De eerste stappen (1860-1918)
De eerste coöperaties ontstonden in België in de jaren 1860, in de eerste industriegebieden van ons land.
Vaak ging het om kleine coöperaties, en er konden maar weinig van overleven. Het eerste duurzame en grootschalige project zag het licht in Gent, in 1880: Vooruit. In het begin was er alleen een coöperatieve bakkerij. Nog geen 30 jaar later telde Vooruit 10.000 leden (een kwart van de Gentse gezinnen) en waren de activiteiten uitgebreid tot kruidenierswaren, een slagerij, stoffen, kleding … De coöperatie bezat een aantal fabrieken, en zelfs een bank.

_Onderstaande gegevens_.
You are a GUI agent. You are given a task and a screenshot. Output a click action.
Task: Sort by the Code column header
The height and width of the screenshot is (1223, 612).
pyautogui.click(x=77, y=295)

_Opgave_.
Leg aan de hand van de tekst over de eerste coöperaties in België uit waarom Vooruit een grootschalig project wordt genoemd. Gebruik één tot drie zinnen.

_Antwoord_.
Vooruit begon in 1880 met alleen een coöperatieve bakkerij. Nog geen 30 jaar later telde het 10.000 leden, een kwart van de Gentse gezinnen. De activiteiten waren toen uitgebreid tot onder meer kruidenierswaren, een slagerij, stoffen en kleding, en de coöperatie bezat een aantal fabrieken en zelfs een bank.